If you find this code useful, please consider citing:

@inproceedings{desai2021redcaps,
    title={{RedCaps: Web-curated image-text data created by the people, for the people}},
    author={Karan Desai and Gaurav Kaul and Zubin Aysola and Justin Johnson},
    booktitle={NeurIPS Datasets and Benchmarks},
    year={2021}
}
Owner
RedCaps dataset
RedCaps dataset
WazirX Portfolio Tracker on your Terminal!

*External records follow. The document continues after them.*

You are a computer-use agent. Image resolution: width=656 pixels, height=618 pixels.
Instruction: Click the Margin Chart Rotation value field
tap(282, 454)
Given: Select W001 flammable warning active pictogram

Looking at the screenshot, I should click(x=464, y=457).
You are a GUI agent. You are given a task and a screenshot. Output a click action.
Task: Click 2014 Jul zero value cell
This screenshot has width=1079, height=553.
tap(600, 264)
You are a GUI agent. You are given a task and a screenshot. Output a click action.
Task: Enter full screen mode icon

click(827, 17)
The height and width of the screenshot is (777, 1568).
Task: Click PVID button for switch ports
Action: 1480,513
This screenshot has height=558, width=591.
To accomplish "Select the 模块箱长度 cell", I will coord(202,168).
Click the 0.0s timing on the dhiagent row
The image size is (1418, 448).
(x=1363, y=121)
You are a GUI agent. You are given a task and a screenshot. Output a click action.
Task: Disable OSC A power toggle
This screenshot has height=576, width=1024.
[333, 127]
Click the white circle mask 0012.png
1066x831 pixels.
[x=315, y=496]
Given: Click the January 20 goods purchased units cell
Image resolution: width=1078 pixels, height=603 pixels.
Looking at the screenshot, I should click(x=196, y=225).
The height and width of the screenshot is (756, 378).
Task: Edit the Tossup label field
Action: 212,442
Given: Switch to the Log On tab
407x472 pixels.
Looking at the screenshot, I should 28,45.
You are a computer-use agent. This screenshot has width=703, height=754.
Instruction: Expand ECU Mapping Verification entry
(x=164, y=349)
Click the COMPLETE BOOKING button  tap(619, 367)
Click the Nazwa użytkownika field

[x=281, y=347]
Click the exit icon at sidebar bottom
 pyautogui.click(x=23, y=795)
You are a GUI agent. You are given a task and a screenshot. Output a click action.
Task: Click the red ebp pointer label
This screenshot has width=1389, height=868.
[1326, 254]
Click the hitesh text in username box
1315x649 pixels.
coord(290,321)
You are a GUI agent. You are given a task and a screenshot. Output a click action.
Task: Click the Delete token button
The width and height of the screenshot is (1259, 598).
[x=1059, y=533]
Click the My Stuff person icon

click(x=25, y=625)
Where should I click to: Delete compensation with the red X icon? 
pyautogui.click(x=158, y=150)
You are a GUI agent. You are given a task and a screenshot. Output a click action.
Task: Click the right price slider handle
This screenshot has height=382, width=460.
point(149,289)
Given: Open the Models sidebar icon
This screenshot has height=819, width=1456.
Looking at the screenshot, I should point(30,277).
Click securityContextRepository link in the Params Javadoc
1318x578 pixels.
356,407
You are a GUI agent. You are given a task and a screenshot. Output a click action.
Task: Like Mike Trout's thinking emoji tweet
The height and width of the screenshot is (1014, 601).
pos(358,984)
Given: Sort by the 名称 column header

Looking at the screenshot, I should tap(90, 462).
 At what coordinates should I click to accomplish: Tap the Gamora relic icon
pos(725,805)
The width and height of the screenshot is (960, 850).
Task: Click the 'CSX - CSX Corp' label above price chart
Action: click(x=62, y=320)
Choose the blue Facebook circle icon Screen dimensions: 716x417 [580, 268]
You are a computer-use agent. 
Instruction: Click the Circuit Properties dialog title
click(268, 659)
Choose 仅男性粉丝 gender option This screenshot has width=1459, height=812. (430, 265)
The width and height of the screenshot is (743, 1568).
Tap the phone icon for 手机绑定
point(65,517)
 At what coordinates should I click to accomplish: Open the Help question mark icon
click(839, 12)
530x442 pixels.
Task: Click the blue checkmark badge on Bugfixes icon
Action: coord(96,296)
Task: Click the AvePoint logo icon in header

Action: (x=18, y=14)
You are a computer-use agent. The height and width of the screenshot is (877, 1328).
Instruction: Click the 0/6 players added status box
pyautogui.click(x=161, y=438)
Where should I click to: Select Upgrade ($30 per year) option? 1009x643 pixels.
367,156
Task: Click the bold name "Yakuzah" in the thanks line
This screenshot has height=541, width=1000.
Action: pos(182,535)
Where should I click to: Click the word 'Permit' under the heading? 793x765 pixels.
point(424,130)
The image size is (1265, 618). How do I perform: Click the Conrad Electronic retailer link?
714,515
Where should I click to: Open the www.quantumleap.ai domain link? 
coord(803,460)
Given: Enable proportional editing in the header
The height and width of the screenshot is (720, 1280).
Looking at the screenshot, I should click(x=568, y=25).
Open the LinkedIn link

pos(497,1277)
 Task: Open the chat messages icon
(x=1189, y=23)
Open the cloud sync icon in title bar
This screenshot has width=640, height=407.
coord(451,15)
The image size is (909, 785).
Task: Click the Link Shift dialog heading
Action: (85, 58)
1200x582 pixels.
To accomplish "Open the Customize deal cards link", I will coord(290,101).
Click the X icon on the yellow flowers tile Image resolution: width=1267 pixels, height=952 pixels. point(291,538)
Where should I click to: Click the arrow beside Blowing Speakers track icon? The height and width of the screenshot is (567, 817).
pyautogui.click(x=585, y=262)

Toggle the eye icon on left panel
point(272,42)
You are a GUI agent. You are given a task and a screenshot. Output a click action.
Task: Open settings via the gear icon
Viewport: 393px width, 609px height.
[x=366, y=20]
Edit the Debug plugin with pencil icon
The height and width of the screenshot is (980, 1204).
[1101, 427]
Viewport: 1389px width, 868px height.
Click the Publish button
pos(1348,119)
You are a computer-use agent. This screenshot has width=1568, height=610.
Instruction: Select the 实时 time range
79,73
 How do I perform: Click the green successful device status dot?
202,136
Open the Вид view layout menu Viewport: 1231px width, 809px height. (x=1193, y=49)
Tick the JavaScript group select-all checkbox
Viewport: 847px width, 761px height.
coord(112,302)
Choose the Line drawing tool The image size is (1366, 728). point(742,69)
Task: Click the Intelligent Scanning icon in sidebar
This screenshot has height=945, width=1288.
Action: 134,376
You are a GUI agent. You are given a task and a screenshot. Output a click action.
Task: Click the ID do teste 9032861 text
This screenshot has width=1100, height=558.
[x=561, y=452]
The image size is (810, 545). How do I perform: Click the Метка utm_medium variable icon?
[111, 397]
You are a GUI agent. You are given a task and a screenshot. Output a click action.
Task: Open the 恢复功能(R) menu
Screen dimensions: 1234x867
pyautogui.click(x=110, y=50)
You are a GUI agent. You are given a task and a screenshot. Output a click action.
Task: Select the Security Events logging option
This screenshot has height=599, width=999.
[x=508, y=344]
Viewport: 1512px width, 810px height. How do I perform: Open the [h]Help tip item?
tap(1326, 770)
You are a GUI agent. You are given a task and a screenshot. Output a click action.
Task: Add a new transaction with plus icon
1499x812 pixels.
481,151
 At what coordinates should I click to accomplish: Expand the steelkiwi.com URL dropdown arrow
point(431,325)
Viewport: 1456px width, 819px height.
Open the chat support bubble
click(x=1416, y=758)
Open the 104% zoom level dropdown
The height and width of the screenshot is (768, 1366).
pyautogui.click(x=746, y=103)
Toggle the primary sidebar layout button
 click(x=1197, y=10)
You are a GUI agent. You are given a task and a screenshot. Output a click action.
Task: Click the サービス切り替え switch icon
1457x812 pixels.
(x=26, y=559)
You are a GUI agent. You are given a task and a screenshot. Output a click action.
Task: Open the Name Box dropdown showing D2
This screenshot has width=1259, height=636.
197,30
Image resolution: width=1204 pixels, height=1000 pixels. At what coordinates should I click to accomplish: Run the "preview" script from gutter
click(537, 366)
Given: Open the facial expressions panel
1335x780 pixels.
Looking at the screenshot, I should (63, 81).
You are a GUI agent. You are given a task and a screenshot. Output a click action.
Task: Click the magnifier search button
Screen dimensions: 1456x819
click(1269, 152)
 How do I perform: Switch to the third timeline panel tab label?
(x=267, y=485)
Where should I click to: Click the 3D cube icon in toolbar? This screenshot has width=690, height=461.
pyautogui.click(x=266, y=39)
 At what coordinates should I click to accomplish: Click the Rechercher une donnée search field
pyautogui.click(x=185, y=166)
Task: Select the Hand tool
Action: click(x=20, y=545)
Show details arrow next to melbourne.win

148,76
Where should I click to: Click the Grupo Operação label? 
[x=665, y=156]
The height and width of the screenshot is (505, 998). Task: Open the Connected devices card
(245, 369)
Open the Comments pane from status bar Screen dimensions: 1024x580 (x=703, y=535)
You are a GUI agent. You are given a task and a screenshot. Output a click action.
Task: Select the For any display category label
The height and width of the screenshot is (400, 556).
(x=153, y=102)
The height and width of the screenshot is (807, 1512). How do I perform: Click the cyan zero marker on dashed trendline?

If you have been investing in crypto in India, there is a very good chance that you are using WazirX. If you are using WazirX, then you definitely know that there is no P&L report, no green arrows no

Raunit 15 Jan 10, 2022
Container images for portable development environments

Docker Dev Spin up a container to develop from anywhere! To run, just: docker run -ti aghost7/nodejs-dev:boron tmux new Alternatively, if on Linux: p

Jonathan Boudreau 163 Dec 22, 2022
🗃️ Fileio-cli wrapper for fileioapi.py with fire.py, inspiration DOS

🗃️ File.io File.io simply upload a file, share the link, and after it is downloaded, the file is completely deleted. An API wrapper for the file.io w

nkot56297 2 May 12, 2022
🔖 Lemnos: A simple, light-weight command-line to-do list manager.

🔖 Lemnos: CLI To-do List Manager This is a simple program that allows one to manage a to-do list via the command-line. Example $ python3 todo.py add

Rohan Sikand 1 Dec 07, 2022
🕰 The command line tool for scheduling Python scripts

hickory is a simple command line tool for scheduling Python scripts.

Max Humber 146 Dec 07, 2022
The most comprehensive, exhaustive, parameterized command-line wordle solver.

Wordle Solver The most comprehensive, exhaustive, parameterized command-line wordle solver. Wordle is a real

Debarghya Das 27 Nov 21, 2022
A Bot Which Send Automatically Commands To Karuta Hub to Gain it's Currency

A Bot Which Send Automatically Commands To Karuta Hub to Gain it's Currency

HarshalWaykole 1 Feb 09, 2022
jrnl is a simple journal application for the command line.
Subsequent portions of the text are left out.